• Exercise prompt:
Find how many lines below hold "computer", then state that number by itself.

• Data provided:
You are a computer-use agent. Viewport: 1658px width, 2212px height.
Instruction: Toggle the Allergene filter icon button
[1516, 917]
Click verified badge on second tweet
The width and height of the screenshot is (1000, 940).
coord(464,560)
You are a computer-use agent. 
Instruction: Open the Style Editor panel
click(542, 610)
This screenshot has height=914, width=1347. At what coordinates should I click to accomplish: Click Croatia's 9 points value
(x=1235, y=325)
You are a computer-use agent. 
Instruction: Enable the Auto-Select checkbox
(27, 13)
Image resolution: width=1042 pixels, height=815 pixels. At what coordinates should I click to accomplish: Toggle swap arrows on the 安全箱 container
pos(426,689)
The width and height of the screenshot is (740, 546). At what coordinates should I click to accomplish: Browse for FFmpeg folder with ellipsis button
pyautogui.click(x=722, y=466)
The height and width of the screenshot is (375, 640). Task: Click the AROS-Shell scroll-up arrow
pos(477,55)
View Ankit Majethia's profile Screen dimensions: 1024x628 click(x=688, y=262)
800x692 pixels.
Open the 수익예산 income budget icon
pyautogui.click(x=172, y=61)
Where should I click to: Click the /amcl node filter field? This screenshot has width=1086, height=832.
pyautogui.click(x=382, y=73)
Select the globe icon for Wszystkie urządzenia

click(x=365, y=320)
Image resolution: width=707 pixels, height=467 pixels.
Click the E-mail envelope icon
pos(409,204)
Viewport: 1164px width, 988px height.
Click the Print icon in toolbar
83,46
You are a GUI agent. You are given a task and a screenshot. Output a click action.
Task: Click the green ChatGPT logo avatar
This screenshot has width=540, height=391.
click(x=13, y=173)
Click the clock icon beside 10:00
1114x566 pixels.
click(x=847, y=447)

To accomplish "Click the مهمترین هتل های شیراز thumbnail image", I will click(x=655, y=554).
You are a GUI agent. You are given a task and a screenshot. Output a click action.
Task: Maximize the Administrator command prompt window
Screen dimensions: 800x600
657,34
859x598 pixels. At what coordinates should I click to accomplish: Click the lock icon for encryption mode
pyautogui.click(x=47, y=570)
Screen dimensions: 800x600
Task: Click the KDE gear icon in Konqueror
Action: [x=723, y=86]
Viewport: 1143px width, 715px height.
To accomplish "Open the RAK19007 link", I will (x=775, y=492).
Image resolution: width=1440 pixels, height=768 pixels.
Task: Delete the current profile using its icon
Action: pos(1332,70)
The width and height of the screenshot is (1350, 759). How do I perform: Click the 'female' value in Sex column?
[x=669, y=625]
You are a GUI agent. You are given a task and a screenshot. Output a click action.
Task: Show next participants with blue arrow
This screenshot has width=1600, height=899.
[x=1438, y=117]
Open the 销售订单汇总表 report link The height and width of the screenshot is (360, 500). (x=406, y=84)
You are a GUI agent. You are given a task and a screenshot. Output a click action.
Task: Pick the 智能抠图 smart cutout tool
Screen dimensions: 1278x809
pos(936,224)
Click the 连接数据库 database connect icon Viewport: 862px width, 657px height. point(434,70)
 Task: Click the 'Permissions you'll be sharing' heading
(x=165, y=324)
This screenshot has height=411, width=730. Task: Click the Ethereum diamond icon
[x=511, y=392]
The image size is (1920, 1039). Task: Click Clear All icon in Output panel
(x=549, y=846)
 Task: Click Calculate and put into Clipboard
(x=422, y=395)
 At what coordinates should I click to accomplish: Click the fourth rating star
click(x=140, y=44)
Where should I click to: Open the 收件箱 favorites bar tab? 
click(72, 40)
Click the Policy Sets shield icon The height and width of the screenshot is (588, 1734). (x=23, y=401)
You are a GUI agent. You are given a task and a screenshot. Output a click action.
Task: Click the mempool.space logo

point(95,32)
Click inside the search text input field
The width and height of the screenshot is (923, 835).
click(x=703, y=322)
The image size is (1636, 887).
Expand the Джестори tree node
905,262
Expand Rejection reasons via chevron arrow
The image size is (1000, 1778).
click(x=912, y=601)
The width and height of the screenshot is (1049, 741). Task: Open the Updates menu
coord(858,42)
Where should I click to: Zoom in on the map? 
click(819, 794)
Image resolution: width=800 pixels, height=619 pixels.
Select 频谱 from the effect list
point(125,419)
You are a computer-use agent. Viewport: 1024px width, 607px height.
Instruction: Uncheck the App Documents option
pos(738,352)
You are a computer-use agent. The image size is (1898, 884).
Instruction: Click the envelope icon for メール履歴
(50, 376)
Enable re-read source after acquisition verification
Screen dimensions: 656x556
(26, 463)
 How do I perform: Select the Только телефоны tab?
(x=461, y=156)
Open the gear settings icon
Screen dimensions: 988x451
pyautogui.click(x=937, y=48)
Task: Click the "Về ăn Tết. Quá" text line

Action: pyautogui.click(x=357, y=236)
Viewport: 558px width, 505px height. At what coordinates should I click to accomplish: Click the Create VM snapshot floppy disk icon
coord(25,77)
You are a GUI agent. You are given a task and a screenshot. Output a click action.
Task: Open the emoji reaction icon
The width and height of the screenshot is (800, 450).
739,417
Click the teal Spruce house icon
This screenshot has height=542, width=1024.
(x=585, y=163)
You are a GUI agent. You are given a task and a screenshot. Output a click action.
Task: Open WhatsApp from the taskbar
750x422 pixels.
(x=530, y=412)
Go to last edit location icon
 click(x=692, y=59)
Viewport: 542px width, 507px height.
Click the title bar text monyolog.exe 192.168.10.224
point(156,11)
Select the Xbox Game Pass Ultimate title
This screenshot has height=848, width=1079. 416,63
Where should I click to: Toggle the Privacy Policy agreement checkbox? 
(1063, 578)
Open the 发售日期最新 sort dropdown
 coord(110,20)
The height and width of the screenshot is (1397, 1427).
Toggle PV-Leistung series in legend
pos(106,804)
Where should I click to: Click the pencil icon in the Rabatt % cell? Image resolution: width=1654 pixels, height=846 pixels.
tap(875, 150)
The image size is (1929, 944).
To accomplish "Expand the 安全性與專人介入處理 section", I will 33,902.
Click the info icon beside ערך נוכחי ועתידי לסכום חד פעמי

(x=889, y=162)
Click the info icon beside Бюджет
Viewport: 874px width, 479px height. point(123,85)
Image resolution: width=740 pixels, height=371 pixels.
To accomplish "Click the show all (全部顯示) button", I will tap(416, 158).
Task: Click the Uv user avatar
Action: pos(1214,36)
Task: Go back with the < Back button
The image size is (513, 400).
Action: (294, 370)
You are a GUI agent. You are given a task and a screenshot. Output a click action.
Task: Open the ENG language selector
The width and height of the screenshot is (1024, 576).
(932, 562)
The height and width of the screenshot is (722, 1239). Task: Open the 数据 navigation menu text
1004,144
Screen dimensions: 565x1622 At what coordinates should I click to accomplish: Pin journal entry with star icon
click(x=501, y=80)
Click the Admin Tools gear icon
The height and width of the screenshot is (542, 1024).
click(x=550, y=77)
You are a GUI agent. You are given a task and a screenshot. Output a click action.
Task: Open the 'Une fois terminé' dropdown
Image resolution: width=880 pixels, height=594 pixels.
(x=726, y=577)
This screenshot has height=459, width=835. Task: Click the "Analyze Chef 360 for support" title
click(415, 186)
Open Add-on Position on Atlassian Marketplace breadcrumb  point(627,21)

• Result of this task:
5